本発明において、前記化学式Iのnが2以上である場合、反復単位([-D-B-I-F-G-C-E-H-A-])は、AとDのグリコシド結合(-O-)で連結されたことを特徴とし得る。
本発明において、前記化学式Iのnが2以上である場合、反復単位([-D-B-I-F-G-C-E-H-A-])は、AとDとの間のリン酸ジエステル結合(phosphodiester linkage)で連結されたことを特徴とし得る。
本発明において、前記化学式Iのnが2以上である場合、反復単位のAの1位の炭素と他の反復単位のDの6位の炭素とがリン酸ジエステル結合(phosphodiester linkage)で連結されたことを特徴とし得る。
本発明において、前記化学式IのA及びDのいずれか一つ以上がリン酸化されたことを特徴とし得る。好ましくは、Aの場合は、1位の炭素の水酸化基がリン酸化されたことを特徴とすることができ、Dの場合は、6位の炭素の水酸化基がリン酸化されたことを特徴とし得る。
本発明において、前記ガラクトース(galactose)は、自然系に一般に存在するガラクトース又はその誘導体を含む意味で使用される。例えば、本発明において、前記ガラクトースは異性質体であって、α型(α configuration)、β型(β configuration)、D型(D configuration)又はL型(L configuration)であってもよく、好ましくはα-ガラクトース、さらに好ましくはα-D-ガラクトースであることを特徴とし得るが、これに制限されるものではない。
本発明において、前記ラムノース(rhamnose)は、自然系に一般に存在するラムノース又はその誘導体のいずれをも含む意味で使用される。
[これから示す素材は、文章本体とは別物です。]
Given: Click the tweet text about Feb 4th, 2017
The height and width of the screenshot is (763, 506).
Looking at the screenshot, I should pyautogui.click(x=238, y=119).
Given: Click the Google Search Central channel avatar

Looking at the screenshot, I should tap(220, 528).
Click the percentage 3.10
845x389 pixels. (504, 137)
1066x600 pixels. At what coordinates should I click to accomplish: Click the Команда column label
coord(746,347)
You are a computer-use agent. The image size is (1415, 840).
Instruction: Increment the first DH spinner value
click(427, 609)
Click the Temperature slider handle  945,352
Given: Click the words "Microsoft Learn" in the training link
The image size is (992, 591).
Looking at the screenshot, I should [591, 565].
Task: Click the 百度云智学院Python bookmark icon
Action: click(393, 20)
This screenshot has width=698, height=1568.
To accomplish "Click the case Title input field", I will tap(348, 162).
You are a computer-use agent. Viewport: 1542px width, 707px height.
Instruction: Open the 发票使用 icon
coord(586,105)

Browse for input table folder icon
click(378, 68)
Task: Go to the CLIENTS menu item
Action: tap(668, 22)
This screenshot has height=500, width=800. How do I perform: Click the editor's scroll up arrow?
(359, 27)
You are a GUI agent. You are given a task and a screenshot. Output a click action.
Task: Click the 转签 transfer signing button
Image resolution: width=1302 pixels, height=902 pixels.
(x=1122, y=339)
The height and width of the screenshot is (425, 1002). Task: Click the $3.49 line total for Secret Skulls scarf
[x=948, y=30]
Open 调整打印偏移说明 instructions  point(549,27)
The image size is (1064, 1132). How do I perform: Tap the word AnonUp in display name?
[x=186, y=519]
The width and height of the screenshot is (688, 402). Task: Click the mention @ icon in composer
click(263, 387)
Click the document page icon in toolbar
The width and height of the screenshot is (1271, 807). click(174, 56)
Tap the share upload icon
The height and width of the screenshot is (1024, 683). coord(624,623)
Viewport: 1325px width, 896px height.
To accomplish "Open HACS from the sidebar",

例えば、本発明において、前記ラムノースは異性質体であって、α型(α configuration)、β型(β configuration)、D型(D configuration)又はL型(L configuration)であってもよく、好ましくはα-ラムノース、さらに好ましくはα-L-ラムノースであることを特徴とし得るが、これに制限されるものではない。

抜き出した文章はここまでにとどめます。